■ Kutipan Dokumen:

:::::

Warga dan WALHI Jambi Kompak Menolak Pembangunan Stockpile PT. SAS, Bentuk Barisan Perjuangan Rakyat


Jambi, MI – Gelombang penolakan terhadap rencana pembangunan Terminal Untuk Kepentingan Sendiri (TUKS) atau stockpile batubara milik PT. Sinar Anugrah Sentosa (PT. SAS) di wilayah padat penduduk semakin meluas. Pada Sabtu (2/8/2025), masyarakat dari Aur Kenali, Mendalo Darat, Mendalo Laut, Penyengat Rendah, serta beberapa desa sekitarnya menggelar konferensi pers bersama WALHI Jambi di Posko Perlawanan Rakyat. Agenda tersebut menjadi momen penting lahirnya konsolidasi akar rumput sebagai bentuk penolakan tegas terhadap aktivitas industri yang dinilai mengancam ruang hidup dan keselamatan warga.
Tidak berhenti pada pernyataan sikap, warga terdampak juga secara resmi membentuk organisasi perjuangan rakyat bernama Barisan Perjuangan Rakyat (BPR). Lembaga ini menjadi simbol keberanian masyarakat sipil dalam menghadapi tekanan korporasi dan minimnya perlindungan dari negara terhadap hak-hak dasar warga, terutama hak atas lingkungan yang sehat dan aman.
Direktur WALHI Jambi, Oscar Anugrah, menilai bahwa proyek stockpile PT. SAS adalah cerminan nyata dari praktik perampasan ruang hidup yang telah lama menjadi pola konflik agraria dan lingkungan di berbagai daerah di Indonesia. Menurutnya, pembangunan yang dilakukan terlalu dekat dengan permukiman dan sumber air bersih masyarakat merupakan bentuk kelalaian serius dalam tata kelola lingkungan.

:::::

■ Soal 1:
Kutip persis bagian berita tentang penolakan stockpile PT. SAS, dimulai dari kata-kata yang memuat "Warga dan WALHI" dan berhenti setelah "dan keselamatan warga.".
■ Soal 2:
Ringkaslah berita tentang penolakan stockpile PT. SAS dalam dua kalimat.

[Butir data]
:::::

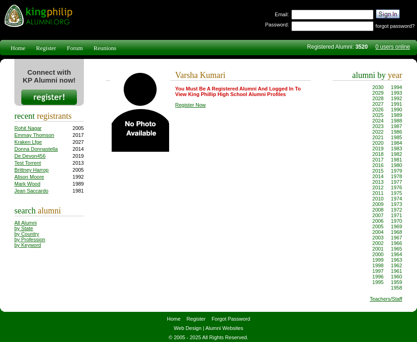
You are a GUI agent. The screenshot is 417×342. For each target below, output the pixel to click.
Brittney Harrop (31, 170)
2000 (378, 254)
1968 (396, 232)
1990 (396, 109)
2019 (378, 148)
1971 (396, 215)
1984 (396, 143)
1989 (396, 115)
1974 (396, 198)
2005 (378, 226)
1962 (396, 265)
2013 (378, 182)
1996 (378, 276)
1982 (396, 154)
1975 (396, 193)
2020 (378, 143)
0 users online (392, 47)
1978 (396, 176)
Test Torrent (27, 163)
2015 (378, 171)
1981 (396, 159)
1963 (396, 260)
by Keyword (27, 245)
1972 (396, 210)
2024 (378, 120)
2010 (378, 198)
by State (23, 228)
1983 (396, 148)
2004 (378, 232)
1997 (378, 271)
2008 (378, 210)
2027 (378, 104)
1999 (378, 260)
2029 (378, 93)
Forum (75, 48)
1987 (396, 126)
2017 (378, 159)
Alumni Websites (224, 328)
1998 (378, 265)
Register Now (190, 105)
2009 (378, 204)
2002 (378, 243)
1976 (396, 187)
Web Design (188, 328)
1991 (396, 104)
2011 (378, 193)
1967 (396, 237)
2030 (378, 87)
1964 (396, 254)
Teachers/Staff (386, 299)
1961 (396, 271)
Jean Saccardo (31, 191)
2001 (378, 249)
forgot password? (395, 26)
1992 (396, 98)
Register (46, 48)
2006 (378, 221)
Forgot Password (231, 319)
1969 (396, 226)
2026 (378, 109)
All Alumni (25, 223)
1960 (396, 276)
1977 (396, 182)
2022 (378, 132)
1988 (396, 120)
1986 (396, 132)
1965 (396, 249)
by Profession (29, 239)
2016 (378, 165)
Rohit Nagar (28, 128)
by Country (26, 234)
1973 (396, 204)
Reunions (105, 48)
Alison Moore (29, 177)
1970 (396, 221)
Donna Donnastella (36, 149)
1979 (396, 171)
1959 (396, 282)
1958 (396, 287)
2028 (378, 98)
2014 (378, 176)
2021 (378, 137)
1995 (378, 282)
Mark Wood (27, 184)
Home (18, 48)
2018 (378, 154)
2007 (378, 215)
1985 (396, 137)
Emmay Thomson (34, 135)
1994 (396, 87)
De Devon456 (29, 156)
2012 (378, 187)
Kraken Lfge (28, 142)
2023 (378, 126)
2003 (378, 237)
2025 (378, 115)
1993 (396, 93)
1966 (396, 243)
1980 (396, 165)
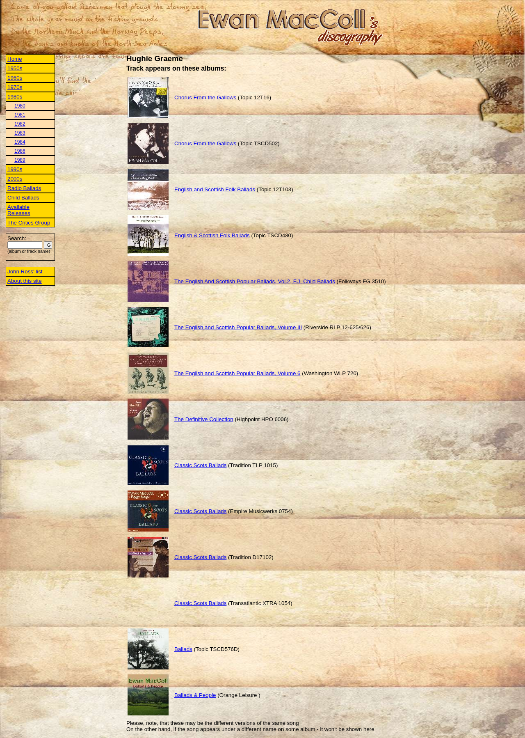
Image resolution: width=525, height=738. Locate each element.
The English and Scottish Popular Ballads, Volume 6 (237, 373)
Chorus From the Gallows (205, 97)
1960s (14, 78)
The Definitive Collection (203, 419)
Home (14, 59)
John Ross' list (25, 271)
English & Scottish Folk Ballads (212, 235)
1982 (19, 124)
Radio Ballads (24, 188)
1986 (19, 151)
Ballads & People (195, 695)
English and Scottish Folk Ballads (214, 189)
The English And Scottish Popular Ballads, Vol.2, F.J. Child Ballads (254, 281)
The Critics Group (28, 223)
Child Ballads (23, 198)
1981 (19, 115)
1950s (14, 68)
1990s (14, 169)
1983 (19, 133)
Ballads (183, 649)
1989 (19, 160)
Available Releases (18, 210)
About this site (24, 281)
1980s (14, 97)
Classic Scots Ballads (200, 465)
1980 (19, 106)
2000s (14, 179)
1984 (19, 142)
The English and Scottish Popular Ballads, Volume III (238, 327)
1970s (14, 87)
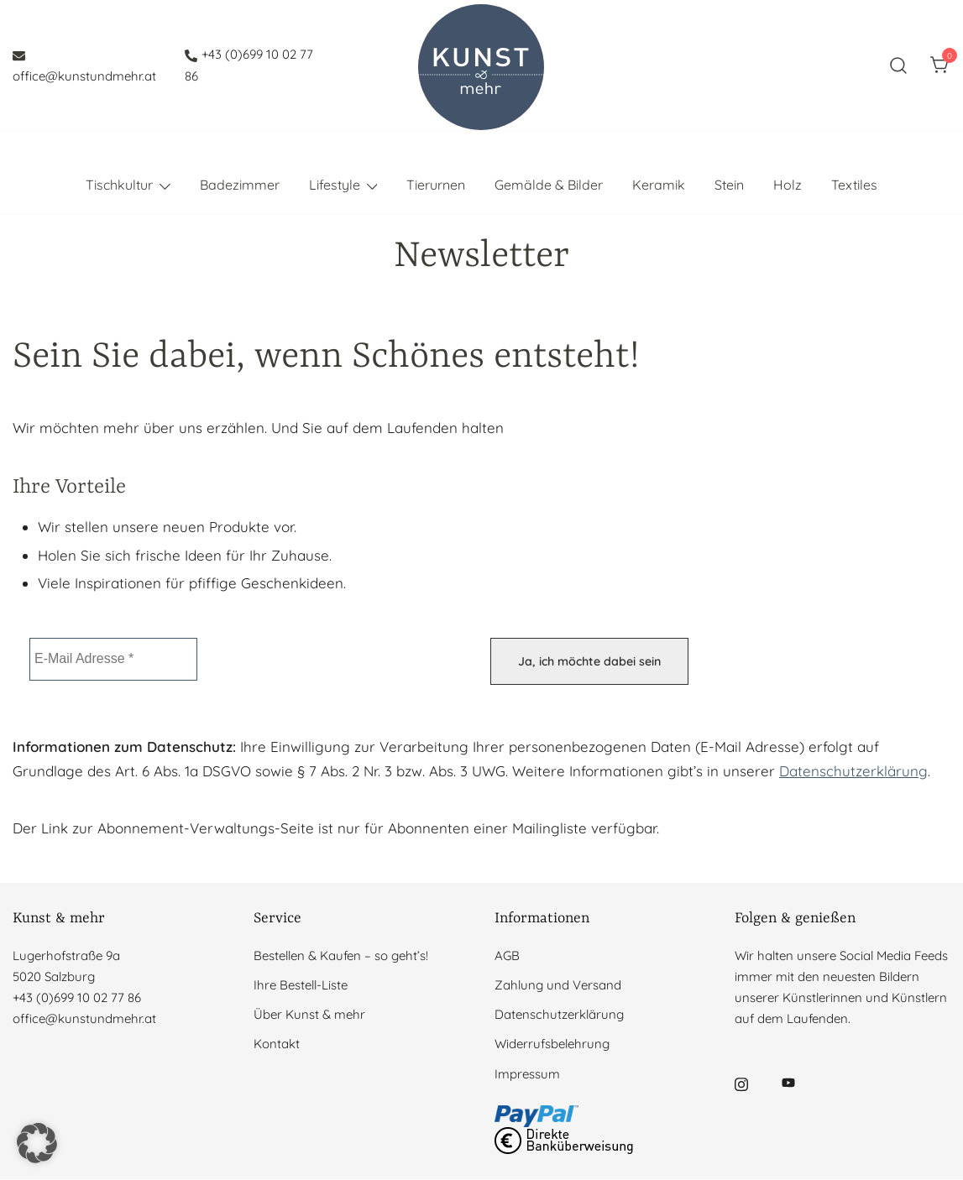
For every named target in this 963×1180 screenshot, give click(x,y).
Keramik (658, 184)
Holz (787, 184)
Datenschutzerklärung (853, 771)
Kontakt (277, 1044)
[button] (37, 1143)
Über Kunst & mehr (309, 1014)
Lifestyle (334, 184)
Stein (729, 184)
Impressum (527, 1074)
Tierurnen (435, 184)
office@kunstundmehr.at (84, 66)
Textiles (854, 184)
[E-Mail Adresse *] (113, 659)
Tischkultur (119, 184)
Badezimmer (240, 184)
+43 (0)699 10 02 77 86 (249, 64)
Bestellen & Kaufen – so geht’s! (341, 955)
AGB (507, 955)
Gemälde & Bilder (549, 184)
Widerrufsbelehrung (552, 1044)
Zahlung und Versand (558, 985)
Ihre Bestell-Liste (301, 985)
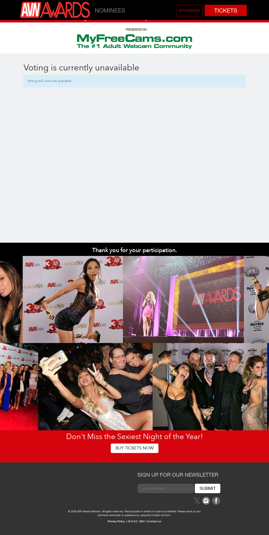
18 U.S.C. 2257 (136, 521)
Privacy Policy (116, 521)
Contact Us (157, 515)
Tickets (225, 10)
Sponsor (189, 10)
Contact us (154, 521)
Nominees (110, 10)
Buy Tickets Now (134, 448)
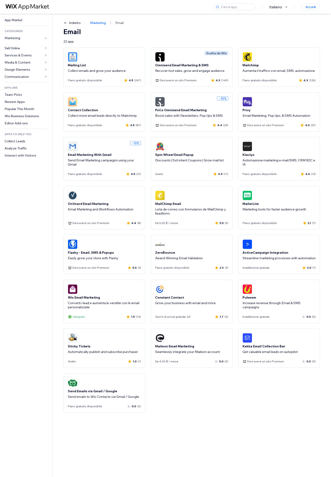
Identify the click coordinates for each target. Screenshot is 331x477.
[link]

:::::

■ Jawaban Akhir 1:
Warga dan WALHI Jambi Kompak Menolak Pembangunan Stockpile PT. SAS, Bentuk Barisan Perjuangan Rakyat


Jambi, MI – Gelombang penolakan terhadap rencana pembangunan Terminal Untuk Kepentingan Sendiri (TUKS) atau stockpile batubara milik PT. Sinar Anugrah Sentosa (PT. SAS) di wilayah padat penduduk semakin meluas. Pada Sabtu (2/8/2025), masyarakat dari Aur Kenali, Mendalo Darat, Mendalo Laut, Penyengat Rendah, serta beberapa desa sekitarnya menggelar konferensi pers bersama WALHI Jambi di Posko Perlawanan Rakyat. Agenda tersebut menjadi momen penting lahirnya konsolidasi akar rumput sebagai bentuk penolakan tegas terhadap aktivitas industri yang dinilai mengancam ruang hidup dan keselamatan warga.

■ Jawaban Akhir 2:
Pada Sabtu (2/8/2025), warga Aur Kenali, Mendalo Darat, Mendalo Laut, Penyengat Rendah, dan beberapa desa sekitarnya menggelar konferensi pers bersama WALHI Jambi untuk menolak rencana pembangunan stockpile batubara PT. SAS di wilayah padat penduduk. Mereka lalu secara resmi membentuk Barisan Perjuangan Rakyat (BPR), sementara Direktur WALHI Jambi, Oscar Anugrah, menilai pembangunan yang terlalu dekat dengan permukiman dan sumber air bersih warga sebagai kelalaian serius dalam tata kelola lingkungan.